Today we honor St. Ambrose who had been a catechumen as a boy, but didn’t go on to be baptized, although his sister became a nun. As a young man he became a very capable governor of northern Italy where he served in Milan with Gratian, the emperor of the West.
From 350 to 374, the church in Milan had been led by Auxentius, an Arian bishop, who repeatedly told the people that Jesus was no more than a good man. When Auxentius died, Emperor Gratian told Ambrose to gather the Christians and Arians together, to see if they could chose a new bishop whom both sides found acceptable.
As both sides were voicing their views, a boy’s voice rang out, saying, “Let the Governor be our bishop.” All the people suddenly fell in with the boy’s suggestion, and Ambrose was baptized the next day, and made a bishop the following day.

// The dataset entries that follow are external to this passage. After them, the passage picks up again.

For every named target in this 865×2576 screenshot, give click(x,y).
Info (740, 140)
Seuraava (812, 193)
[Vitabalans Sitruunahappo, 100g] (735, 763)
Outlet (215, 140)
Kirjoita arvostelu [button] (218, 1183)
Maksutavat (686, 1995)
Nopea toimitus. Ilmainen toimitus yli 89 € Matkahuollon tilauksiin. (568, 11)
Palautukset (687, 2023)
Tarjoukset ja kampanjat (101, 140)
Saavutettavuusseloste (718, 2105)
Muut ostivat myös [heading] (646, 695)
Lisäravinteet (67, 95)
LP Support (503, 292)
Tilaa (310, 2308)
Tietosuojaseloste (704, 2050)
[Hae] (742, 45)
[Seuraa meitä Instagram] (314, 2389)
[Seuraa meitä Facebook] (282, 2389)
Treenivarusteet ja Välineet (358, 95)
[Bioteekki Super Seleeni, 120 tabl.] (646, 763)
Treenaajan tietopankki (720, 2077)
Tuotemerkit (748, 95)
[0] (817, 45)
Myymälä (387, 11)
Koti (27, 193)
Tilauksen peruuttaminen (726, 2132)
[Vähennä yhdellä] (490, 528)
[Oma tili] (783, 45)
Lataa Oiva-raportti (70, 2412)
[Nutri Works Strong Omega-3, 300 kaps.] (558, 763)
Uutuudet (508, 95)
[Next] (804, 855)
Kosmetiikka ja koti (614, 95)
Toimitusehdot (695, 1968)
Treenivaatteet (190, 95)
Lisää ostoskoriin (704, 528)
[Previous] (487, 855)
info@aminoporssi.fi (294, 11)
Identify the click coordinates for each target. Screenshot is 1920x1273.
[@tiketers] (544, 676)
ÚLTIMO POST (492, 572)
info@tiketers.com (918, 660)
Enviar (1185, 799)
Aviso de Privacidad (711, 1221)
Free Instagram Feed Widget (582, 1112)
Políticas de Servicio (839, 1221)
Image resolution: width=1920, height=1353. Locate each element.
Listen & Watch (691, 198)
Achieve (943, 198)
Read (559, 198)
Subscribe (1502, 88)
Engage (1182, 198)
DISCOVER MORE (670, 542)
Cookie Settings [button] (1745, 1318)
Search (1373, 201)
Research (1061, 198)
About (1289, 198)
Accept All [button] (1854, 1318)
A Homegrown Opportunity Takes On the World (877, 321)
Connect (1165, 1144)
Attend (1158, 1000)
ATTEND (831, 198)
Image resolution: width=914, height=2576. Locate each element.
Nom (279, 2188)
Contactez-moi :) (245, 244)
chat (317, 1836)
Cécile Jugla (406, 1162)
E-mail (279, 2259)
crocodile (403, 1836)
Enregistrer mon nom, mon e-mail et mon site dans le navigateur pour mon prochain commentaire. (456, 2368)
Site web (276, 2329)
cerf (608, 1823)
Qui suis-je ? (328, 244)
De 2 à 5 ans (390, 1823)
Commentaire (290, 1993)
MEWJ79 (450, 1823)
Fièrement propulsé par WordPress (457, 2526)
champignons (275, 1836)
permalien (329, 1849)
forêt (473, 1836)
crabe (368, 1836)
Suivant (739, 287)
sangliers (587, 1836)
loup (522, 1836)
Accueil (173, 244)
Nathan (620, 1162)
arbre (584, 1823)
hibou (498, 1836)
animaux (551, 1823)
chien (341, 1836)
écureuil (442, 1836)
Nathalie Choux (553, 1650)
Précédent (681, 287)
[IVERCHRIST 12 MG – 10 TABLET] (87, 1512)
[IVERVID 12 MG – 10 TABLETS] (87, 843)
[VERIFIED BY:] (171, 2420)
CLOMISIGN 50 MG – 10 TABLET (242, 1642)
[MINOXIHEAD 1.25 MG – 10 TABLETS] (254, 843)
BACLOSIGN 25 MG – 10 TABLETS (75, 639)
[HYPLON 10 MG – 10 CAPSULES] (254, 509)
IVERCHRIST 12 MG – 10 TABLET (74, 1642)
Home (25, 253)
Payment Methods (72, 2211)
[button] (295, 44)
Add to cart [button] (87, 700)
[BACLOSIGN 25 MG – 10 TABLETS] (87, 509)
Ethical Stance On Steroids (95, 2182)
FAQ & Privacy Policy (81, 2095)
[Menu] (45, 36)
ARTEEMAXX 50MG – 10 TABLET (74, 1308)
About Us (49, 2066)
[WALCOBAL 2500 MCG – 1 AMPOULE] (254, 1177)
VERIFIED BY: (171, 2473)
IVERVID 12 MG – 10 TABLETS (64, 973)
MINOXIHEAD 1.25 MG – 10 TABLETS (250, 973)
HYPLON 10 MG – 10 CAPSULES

Since the people had not been taught to see Jesus as the Son of God, Ambrose saw a great need to train people to see Christ as more than human. Now, for years he had been in daily attendance of the emperor, always genuflecting before him, and serving him with golden utensils. That gave him the idea of commanding people to honor the Blessed Sacrament with all the rituals they followed when coming near the emperor.
It worked well, with people immediately catching on to bowing and genuflecting before the Eucharist. However, they lost all intimacy with Christ. While attending Mass, they had formally felt they were lying next to Jesus hearing him whispering to them. Now they heard the usher shouting, “Bow, bow, bow!”